Самое значительное из напечатанного в «Современнике» в 1866 году — пролог поэмы «Кому на Руси жить хорошо». Этот короткий текст, занявший в журнале меньше одиннадцати страниц, представлял собой завязку поэмы, в которой семеро мужиков решают ответить на вопрос, есть ли кто счастливый на Руси. Пролог отличался ясностью: описаны действующие лица, задан главный вопрос, намечены даже «кандидаты» в счастливые, названо волшебное средство — скатерть самобраная, задано общее стилистическое направление — стилизация под народную песню или былину. Современникам было трудно представить себе, что они прочли начало одной из самых сложных, противоречивых и в конечном счете загадочных поэм в русской литературе.

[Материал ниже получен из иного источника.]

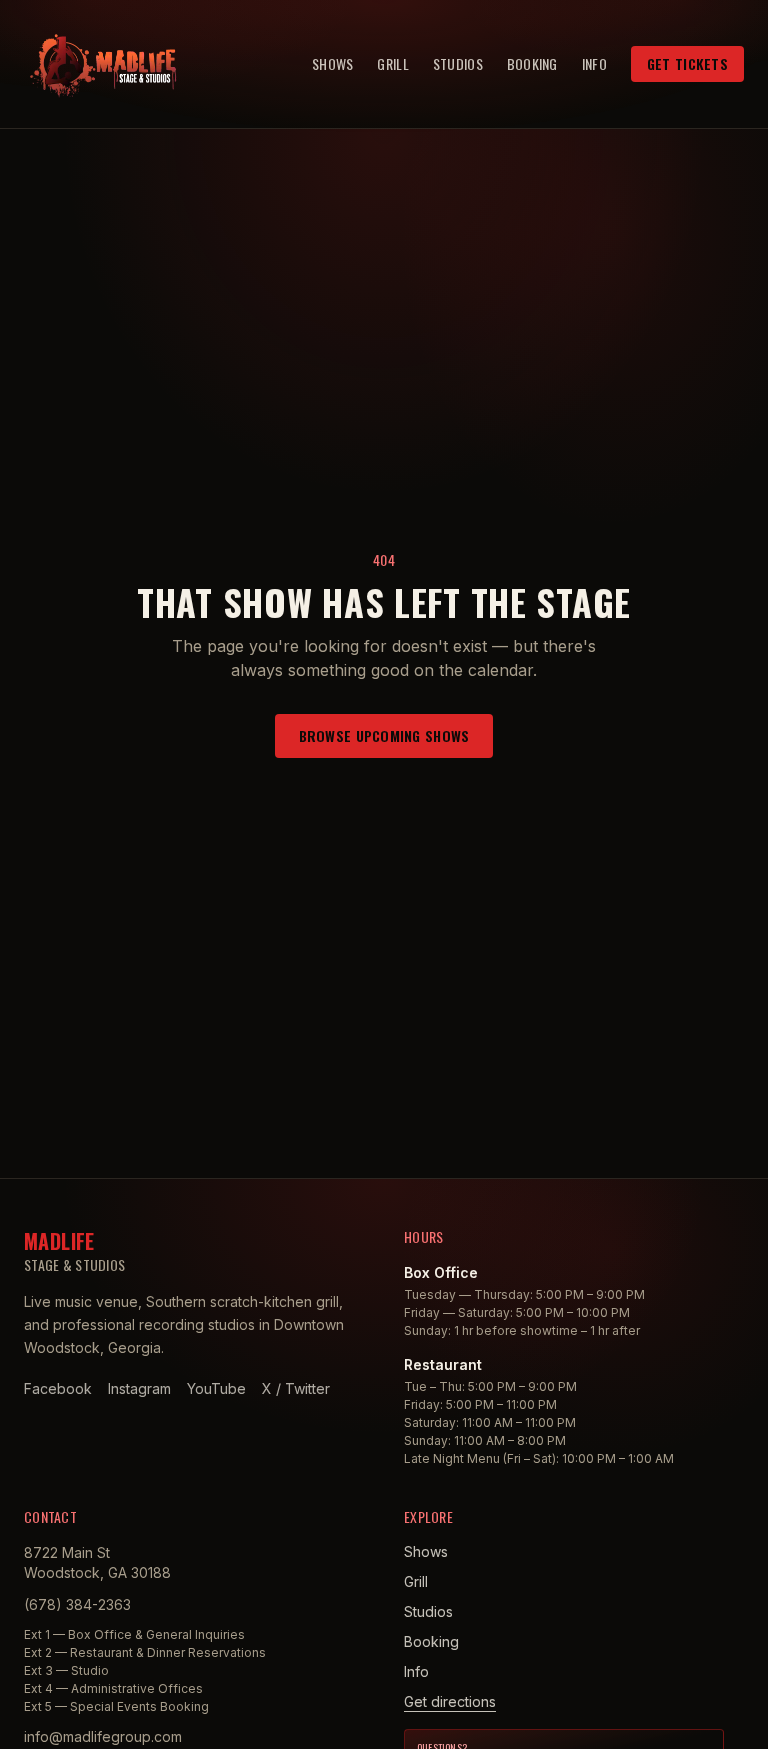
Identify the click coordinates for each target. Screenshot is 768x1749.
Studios (458, 64)
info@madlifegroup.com (103, 1736)
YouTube (216, 1388)
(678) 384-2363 (77, 1604)
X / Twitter (296, 1388)
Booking (532, 64)
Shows (332, 64)
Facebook (58, 1388)
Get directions (450, 1701)
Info (594, 64)
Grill (392, 64)
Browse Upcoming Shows (384, 735)
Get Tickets (687, 63)
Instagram (139, 1388)
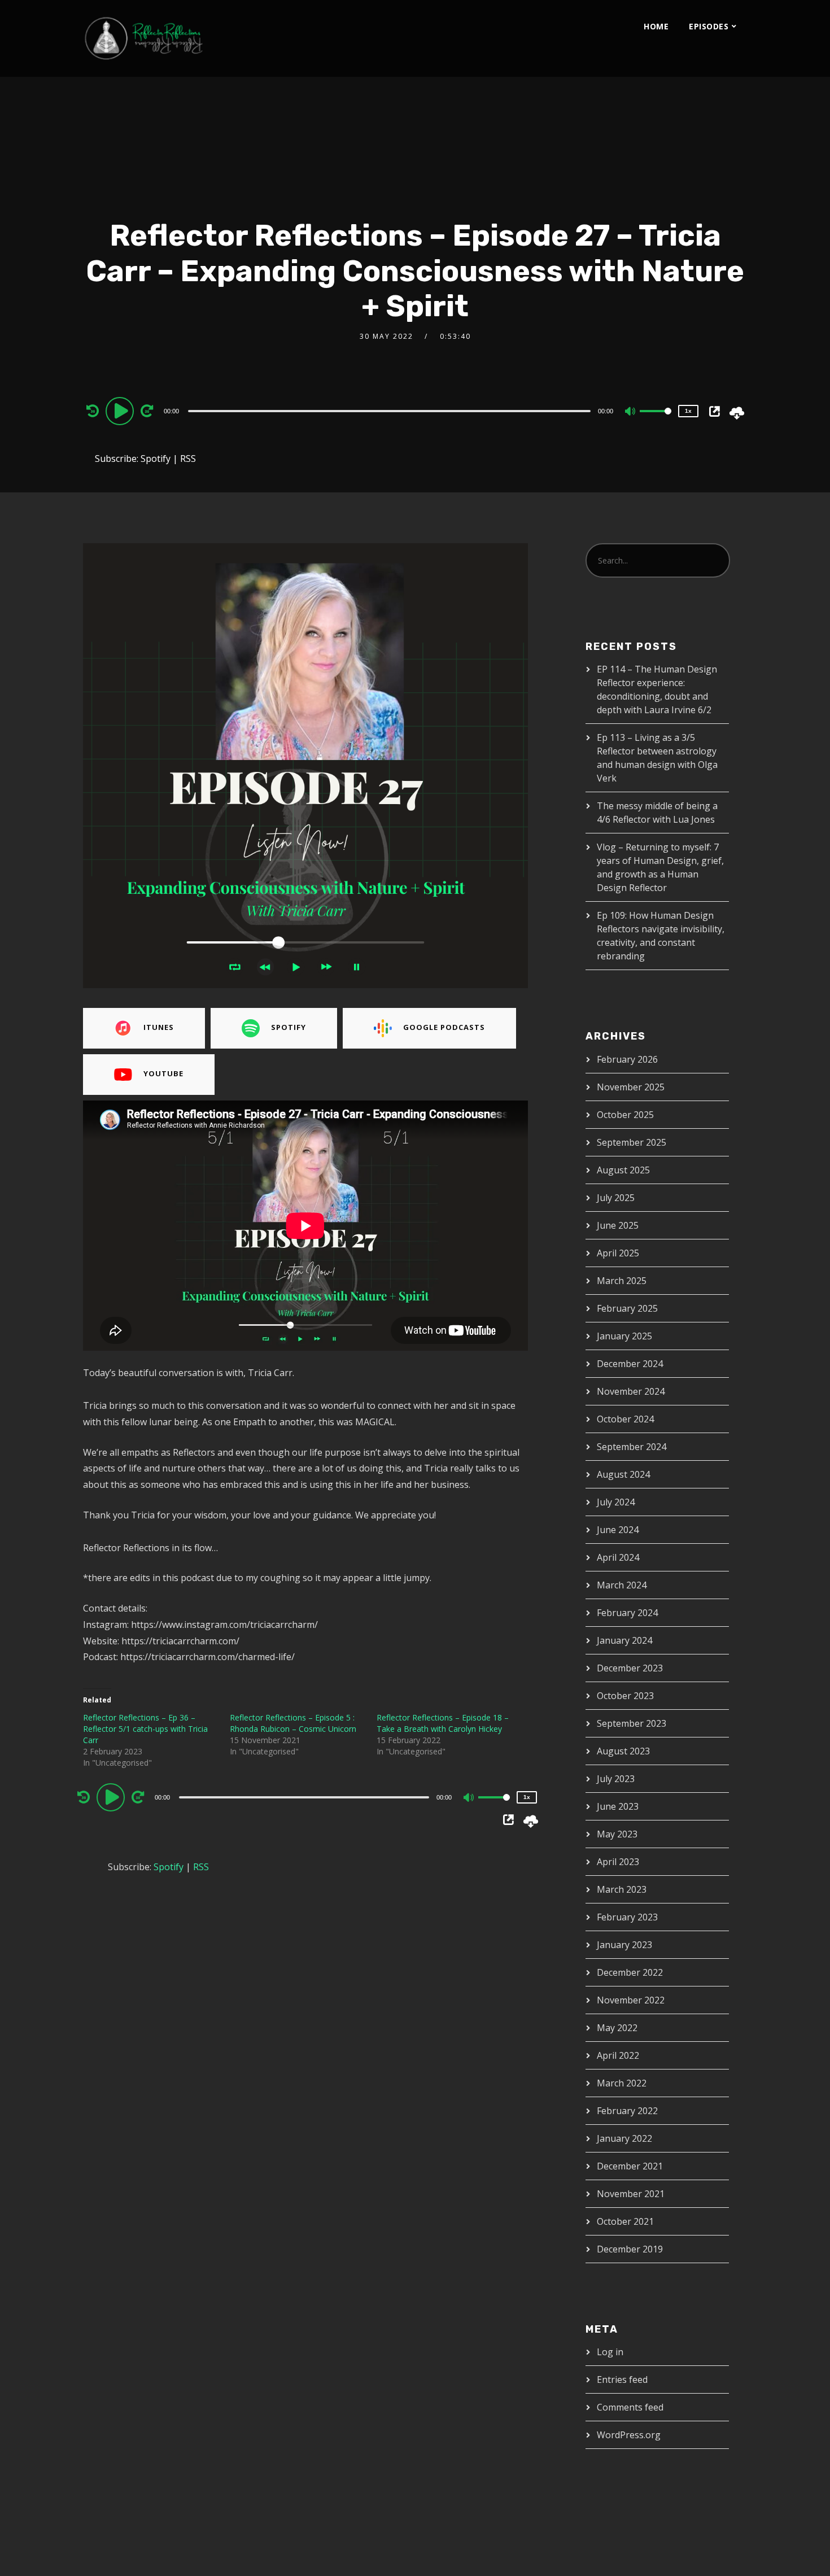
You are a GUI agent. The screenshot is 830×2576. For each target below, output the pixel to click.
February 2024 (627, 1612)
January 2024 (624, 1640)
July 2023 (616, 1778)
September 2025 (631, 1142)
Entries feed (622, 2379)
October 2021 (625, 2221)
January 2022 (624, 2138)
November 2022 (631, 2000)
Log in (610, 2352)
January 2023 (624, 1944)
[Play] (121, 410)
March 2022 (621, 2083)
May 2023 (617, 1834)
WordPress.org (629, 2435)
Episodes (708, 26)
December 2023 (630, 1668)
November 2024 (631, 1391)
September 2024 (631, 1446)
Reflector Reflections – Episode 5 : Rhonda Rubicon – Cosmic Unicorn (293, 1723)
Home (656, 26)
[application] (390, 410)
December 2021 (630, 2166)
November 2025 (631, 1087)
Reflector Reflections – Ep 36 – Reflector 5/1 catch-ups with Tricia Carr (145, 1728)
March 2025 (621, 1280)
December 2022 (630, 1972)
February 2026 (627, 1059)
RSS (188, 458)
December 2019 (630, 2249)
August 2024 (623, 1474)
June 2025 (618, 1225)
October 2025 (625, 1114)
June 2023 (618, 1806)
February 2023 (627, 1917)
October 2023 (625, 1695)
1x (688, 411)
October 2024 (625, 1419)
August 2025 (623, 1170)
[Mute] (630, 412)
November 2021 (631, 2194)
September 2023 (631, 1723)
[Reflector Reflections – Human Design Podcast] (196, 38)
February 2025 (627, 1308)
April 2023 (618, 1861)
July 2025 (616, 1197)
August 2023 (623, 1751)
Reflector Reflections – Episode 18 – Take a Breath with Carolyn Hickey (443, 1723)
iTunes (158, 1027)
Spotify (156, 458)
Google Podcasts (444, 1027)
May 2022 (617, 2027)
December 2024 (630, 1363)
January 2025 (624, 1336)
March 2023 (621, 1889)
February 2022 (627, 2111)
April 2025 (618, 1253)
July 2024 (616, 1502)
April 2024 (618, 1557)
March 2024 (621, 1585)
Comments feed (630, 2407)
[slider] (655, 420)
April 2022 (618, 2055)
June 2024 (618, 1529)
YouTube (163, 1073)
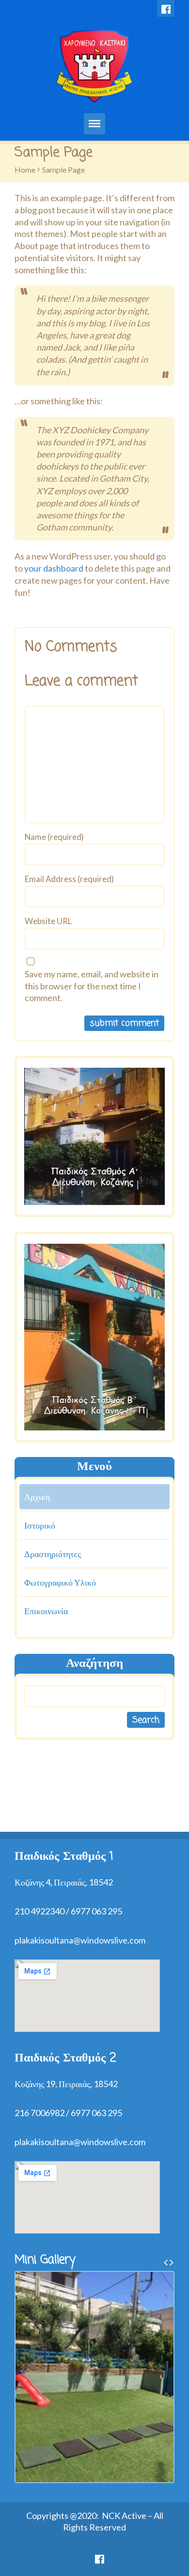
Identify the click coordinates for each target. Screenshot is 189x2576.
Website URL (48, 921)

Между тем противоречие было заложено уже в прологе, в самой простоте и четкости намеченного в нем плана, контрастировавшего со сложностью центрального вопроса: что принесла народу реформа? Если по проблематике пролог поэмы близок к «Деревенским новостям», то по стилю — скорее ко второй, фольклорной части «Мороза, Красного носа» или к «Огороднику». И это тоже делает замысел внутренне противоречивым: как рассказать о народе как историческом деятеле на языке фольклора с его пришедшими из глубокой древности скатертью-самобранкой и птичками-пеночками? Такое сочетание реализма и сказочной, фольклорной фантастики почти не имело аналогов (разве что у Салтыкова-Щедрина). Впрочем, всё это было еще впереди — в 1866 году сил на продолжение не хватало — их отнимали вполне прагматические окололитературные вопросы.

В начале года Некрасов предпринимал шаги для сохранения журнала и старался дистанцироваться от «консистории». Боткин, казалось бы, давно прервавший отношения с Некрасовым, ставший на сторону «Русского вестника», в соавторстве с Фетом написавший крайне злобную статью о романе «Что делать?», 1 февраля неожиданно сообщил в письме своему соавтору: «Некрасов начал похаживать ко мне и протестует против гадких тенденций своего журнала». Скорее всего, Боткин был для Некрасова одним из каналов, по которым он старался сообщить «наверх» о своей лояльности, и нетождественности собственному журналу и о том, что, возможно, «Современник» скоро изменится — правительству надо только «потерпеть». Боткин не был растроган и обманут. «Я же, пользуясь своим знакомством с членами Совета по книгопечатанию, стараюсь поддержать их в их энергии», — сообщил он в том же письме. Некрасов заходил к нему и позже, в конце марта, и просидел три часа, снова выражая недовольство своей редакцией, и, кажется, в этот раз убедил собеседника в своей искренности.

Видимо, он предпринимал и другие шаги в том же направлении, о которых известно меньше. Во всяком случае, определенную бодрость духа он сохранял, о чем свидетельствует его участие в очередных литературных чтениях в пользу Литературного фонда, состоявшихся 18 марта в знаменитом театральном зале дома крупного промышленника и благотворителя Дмитрия Егоровича Бенардаки на Невском проспекте, где он читал «Песни о свободном слове». Кажется, впервые Некрасов выступал на публике не с трагическими или лирическими стихами, а с произведениями комическими, пусть и не без сарказма. По сообщению тогда еще дружественного критика Виктора Петровича Буренина, опубликованному в 78-м номере «Санкт-Петербургских новостей», «больше всего досталось рукоплесканий на долю г. Некрасова… Нужно отдать справедливость г. Некрасову, что он очень чутко прислушивается к явлениям современной жизни и в своих сатирах весьма ловко отзывается на них. Читал г. Некрасов прекрасно, с тем тактом и уменьем ударять на выдающиеся строки стихов, которым обладают немногие из наших поэтов».